━━ SOURCE MATERIAL
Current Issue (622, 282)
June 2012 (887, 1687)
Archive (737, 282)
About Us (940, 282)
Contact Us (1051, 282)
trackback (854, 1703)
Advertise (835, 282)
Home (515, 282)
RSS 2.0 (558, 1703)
━━━━
[EXERCISE INSTRUCTIONS]: Please reproduce the entire listing, exactly as shown.

[COMPLETED TASK]:
Current Issue (622, 282)
June 2012 (887, 1687)
Archive (737, 282)
About Us (940, 282)
Contact Us (1051, 282)
trackback (854, 1703)
Advertise (835, 282)
Home (515, 282)
RSS 2.0 (558, 1703)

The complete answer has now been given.